Production and validation of a good manufacturing practice grade human fibroblast line for supporting human embryonic stem cell derivation and culture

Abstract

Introduction: The development of reproducible methods for deriving human embryonic stem cell (hESC) lines in compliance with good manufacturing practice (GMP) is essential for the development of hESC-based therapies. Although significant progress has been made toward the development of chemically defined conditions for the maintenance and differentiation of hESCs, efficient derivation of new hESCs requires the use of fibroblast feeder cells. However, GMP-grade feeder cell lines validated for hESC derivation are not readily available.

Methods: We derived a fibroblast cell line (NclFed1A) from human foreskin in compliance with GMP standards. Consent was obtained to use the cells for the production of hESCs and to generate induced pluripotent stem cells (iPSCs). We compared the line with a variety of other cell lines for its ability to support derivation and self-renewal of hESCs.
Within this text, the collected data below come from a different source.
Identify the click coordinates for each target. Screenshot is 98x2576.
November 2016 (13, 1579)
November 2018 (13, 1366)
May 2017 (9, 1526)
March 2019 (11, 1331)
Results: NclFed1A supports efficient rates (33%) of hESC colony formation after explantation of the inner cell mass (ICM) of human blastocysts. This compared favorably with two mouse embryonic fibroblast (MEF) cell lines. NclFed1A also compared favorably with commercially available foreskin fibroblasts and MEFs in promoting proliferation and pluripotency of a number of existing and widely used hESCs. The ability of NclFed1A to maintain self-renewal remained undiminished for up to 28 population doublings from the master cell bank.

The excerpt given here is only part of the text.